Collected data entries
------------------------------
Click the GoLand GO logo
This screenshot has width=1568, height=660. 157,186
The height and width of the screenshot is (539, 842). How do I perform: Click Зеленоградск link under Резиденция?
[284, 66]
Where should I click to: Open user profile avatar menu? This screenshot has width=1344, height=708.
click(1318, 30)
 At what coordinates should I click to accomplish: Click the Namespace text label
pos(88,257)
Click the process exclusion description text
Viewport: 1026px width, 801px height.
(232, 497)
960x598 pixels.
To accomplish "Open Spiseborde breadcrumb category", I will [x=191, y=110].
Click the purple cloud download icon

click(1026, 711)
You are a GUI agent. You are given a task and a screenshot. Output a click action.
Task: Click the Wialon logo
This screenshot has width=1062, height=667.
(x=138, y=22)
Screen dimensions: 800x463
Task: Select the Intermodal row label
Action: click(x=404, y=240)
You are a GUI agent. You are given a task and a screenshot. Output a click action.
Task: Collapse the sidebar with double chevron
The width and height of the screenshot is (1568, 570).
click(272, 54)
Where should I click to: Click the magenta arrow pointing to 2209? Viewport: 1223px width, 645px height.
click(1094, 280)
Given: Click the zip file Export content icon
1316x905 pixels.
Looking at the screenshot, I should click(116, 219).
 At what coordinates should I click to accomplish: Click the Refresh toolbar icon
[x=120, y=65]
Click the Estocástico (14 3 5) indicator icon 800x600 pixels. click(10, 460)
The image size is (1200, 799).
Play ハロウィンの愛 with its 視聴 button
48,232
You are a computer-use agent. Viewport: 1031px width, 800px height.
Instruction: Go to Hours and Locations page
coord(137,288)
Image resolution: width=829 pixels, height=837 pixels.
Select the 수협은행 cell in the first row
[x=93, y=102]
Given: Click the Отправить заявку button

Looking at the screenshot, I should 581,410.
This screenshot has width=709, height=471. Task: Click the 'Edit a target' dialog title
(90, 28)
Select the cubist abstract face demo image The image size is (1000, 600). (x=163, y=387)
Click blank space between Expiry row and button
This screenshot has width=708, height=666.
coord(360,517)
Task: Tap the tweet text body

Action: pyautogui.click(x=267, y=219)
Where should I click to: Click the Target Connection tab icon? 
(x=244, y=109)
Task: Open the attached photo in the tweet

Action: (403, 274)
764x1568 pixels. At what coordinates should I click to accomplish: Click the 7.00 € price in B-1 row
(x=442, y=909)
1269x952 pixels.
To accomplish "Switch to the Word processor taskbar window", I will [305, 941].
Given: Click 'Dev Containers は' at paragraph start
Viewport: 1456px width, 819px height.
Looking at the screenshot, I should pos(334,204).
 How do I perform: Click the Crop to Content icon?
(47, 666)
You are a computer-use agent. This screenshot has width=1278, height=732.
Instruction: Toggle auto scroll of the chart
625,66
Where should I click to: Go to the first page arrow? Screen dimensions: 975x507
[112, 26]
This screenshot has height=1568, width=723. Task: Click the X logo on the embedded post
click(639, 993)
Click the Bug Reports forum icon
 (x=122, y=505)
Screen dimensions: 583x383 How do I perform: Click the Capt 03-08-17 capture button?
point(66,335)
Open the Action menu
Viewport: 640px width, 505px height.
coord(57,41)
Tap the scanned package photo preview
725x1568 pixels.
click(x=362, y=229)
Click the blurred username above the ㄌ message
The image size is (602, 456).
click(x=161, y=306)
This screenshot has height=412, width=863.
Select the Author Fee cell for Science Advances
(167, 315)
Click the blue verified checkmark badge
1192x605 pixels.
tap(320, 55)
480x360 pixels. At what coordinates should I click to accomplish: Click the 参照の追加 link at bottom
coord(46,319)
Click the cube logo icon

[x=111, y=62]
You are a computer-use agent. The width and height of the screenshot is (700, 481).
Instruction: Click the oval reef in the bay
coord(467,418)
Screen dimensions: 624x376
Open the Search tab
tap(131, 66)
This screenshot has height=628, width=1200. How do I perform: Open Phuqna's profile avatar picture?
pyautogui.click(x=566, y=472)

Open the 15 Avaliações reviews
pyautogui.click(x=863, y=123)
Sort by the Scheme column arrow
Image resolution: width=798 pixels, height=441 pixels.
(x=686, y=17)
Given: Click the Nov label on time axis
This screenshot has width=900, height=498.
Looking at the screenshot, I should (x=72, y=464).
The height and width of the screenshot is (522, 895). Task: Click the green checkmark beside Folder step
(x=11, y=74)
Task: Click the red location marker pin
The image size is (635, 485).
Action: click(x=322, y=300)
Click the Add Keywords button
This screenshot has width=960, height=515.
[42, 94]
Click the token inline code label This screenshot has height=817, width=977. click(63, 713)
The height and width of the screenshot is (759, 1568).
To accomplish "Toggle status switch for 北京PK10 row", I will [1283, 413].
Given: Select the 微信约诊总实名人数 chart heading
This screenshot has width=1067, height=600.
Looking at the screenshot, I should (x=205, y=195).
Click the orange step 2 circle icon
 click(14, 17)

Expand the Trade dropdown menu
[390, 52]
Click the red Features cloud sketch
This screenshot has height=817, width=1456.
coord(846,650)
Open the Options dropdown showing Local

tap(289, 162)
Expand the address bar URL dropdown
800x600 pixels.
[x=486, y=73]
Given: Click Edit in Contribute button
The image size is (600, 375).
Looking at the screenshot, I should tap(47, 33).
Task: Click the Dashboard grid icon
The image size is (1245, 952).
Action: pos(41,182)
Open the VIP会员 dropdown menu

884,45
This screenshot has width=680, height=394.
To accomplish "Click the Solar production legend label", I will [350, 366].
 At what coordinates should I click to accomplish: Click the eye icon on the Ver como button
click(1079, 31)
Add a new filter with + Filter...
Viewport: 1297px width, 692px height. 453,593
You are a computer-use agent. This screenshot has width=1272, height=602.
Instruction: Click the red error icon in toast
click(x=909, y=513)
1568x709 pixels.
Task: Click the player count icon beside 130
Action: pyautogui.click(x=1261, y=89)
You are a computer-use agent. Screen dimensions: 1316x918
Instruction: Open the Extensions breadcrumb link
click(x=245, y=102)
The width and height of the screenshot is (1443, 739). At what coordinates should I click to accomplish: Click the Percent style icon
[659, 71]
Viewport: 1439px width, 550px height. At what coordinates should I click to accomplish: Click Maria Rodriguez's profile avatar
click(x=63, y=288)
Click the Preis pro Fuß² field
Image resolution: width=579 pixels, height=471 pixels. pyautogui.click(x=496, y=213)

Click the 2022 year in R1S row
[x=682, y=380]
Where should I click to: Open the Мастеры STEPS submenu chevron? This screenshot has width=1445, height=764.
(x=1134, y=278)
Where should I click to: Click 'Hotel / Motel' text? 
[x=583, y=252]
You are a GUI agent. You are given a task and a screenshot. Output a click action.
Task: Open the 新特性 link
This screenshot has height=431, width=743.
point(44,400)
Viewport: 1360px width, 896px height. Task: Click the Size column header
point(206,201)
------------------------------
Return a copy of every line in the records that includes the string "computer".

Written solution:
You are a computer-use agent. Viewport: 1031px width, 800px height.
You are a computer-use agent. This screenshot has width=1278, height=732.
You are a computer-use agent. The width and height of the screenshot is (700, 481).
You are a computer-use agent. This screenshot has width=1272, height=602.
You are a computer-use agent. Screen dimensions: 1316x918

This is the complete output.